[Exercise] Please copy the records below, switching "GUI agent" to "interface agent" throughout and leaving everything else unchanged.

─── Provided records

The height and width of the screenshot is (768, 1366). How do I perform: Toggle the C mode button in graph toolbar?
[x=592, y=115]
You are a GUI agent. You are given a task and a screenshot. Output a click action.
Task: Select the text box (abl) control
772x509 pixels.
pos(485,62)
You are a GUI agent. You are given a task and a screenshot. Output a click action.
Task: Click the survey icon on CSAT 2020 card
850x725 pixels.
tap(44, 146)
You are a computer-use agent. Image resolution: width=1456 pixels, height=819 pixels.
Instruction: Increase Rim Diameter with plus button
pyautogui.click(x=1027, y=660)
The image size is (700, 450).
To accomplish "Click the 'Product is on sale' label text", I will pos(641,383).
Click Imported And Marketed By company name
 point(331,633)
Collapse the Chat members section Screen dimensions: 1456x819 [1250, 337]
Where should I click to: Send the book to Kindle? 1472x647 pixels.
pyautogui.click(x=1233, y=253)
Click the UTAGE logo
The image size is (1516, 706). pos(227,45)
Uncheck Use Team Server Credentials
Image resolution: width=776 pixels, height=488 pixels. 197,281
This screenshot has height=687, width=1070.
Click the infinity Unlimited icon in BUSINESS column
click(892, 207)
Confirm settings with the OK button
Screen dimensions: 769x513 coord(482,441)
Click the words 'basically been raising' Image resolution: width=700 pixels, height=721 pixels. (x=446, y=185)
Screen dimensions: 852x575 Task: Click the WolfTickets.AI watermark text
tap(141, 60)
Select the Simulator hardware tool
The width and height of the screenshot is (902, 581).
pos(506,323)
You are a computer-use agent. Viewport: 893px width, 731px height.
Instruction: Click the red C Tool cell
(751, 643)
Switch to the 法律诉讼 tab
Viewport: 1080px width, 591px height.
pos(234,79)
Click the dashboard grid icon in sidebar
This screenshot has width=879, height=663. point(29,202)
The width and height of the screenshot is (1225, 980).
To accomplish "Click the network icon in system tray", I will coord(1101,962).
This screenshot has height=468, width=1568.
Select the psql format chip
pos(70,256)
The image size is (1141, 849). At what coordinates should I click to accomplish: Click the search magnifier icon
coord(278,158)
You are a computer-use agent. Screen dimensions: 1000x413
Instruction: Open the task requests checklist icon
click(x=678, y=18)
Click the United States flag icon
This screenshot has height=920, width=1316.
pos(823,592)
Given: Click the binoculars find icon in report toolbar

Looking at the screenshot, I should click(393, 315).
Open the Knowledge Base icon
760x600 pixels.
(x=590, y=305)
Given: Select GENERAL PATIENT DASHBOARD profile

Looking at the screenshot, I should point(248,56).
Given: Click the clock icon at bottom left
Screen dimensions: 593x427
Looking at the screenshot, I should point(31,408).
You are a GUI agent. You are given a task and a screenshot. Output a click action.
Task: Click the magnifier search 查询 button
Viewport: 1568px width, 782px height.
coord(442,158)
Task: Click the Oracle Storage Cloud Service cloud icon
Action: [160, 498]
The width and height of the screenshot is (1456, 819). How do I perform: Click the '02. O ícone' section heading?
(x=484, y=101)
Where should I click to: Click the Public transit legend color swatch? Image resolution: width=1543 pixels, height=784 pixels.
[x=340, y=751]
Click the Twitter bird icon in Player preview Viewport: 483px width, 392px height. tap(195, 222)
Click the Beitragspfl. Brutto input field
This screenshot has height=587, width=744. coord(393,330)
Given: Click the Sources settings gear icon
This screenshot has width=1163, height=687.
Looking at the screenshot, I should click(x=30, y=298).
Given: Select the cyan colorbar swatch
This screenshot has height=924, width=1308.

──────

[Full solution]
The height and width of the screenshot is (768, 1366). How do I perform: Toggle the C mode button in graph toolbar?
[x=592, y=115]
You are a interface agent. You are given a task and a screenshot. Output a click action.
Task: Select the text box (abl) control
772x509 pixels.
pos(485,62)
You are a interface agent. You are given a task and a screenshot. Output a click action.
Task: Click the survey icon on CSAT 2020 card
850x725 pixels.
tap(44, 146)
You are a computer-use agent. Image resolution: width=1456 pixels, height=819 pixels.
Instruction: Increase Rim Diameter with plus button
pyautogui.click(x=1027, y=660)
The image size is (700, 450).
To accomplish "Click the 'Product is on sale' label text", I will pos(641,383).
Click Imported And Marketed By company name
 point(331,633)
Collapse the Chat members section Screen dimensions: 1456x819 [1250, 337]
Where should I click to: Send the book to Kindle? 1472x647 pixels.
pyautogui.click(x=1233, y=253)
Click the UTAGE logo
The image size is (1516, 706). pos(227,45)
Uncheck Use Team Server Credentials
Image resolution: width=776 pixels, height=488 pixels. 197,281
This screenshot has height=687, width=1070.
Click the infinity Unlimited icon in BUSINESS column
click(892, 207)
Confirm settings with the OK button
Screen dimensions: 769x513 coord(482,441)
Click the words 'basically been raising' Image resolution: width=700 pixels, height=721 pixels. (x=446, y=185)
Screen dimensions: 852x575 Task: Click the WolfTickets.AI watermark text
tap(141, 60)
Select the Simulator hardware tool
The width and height of the screenshot is (902, 581).
pos(506,323)
You are a computer-use agent. Viewport: 893px width, 731px height.
Instruction: Click the red C Tool cell
(751, 643)
Switch to the 法律诉讼 tab
Viewport: 1080px width, 591px height.
pos(234,79)
Click the dashboard grid icon in sidebar
This screenshot has width=879, height=663. point(29,202)
The width and height of the screenshot is (1225, 980).
To accomplish "Click the network icon in system tray", I will coord(1101,962).
This screenshot has height=468, width=1568.
Select the psql format chip
pos(70,256)
The image size is (1141, 849). At what coordinates should I click to accomplish: Click the search magnifier icon
coord(278,158)
You are a computer-use agent. Screen dimensions: 1000x413
Instruction: Open the task requests checklist icon
click(x=678, y=18)
Click the United States flag icon
This screenshot has height=920, width=1316.
pos(823,592)
Given: Click the binoculars find icon in report toolbar

Looking at the screenshot, I should click(393, 315).
Open the Knowledge Base icon
760x600 pixels.
(x=590, y=305)
Given: Select GENERAL PATIENT DASHBOARD profile

Looking at the screenshot, I should point(248,56).
Given: Click the clock icon at bottom left
Screen dimensions: 593x427
Looking at the screenshot, I should point(31,408).
You are a interface agent. You are given a task and a screenshot. Output a click action.
Task: Click the magnifier search 查询 button
Viewport: 1568px width, 782px height.
coord(442,158)
Task: Click the Oracle Storage Cloud Service cloud icon
Action: [160, 498]
The width and height of the screenshot is (1456, 819). How do I perform: Click the '02. O ícone' section heading?
(x=484, y=101)
Where should I click to: Click the Public transit legend color swatch? Image resolution: width=1543 pixels, height=784 pixels.
[x=340, y=751]
Click the Twitter bird icon in Player preview Viewport: 483px width, 392px height. tap(195, 222)
Click the Beitragspfl. Brutto input field
This screenshot has height=587, width=744. coord(393,330)
Given: Click the Sources settings gear icon
This screenshot has width=1163, height=687.
Looking at the screenshot, I should click(x=30, y=298).
Given: Select the cyan colorbar swatch
This screenshot has height=924, width=1308.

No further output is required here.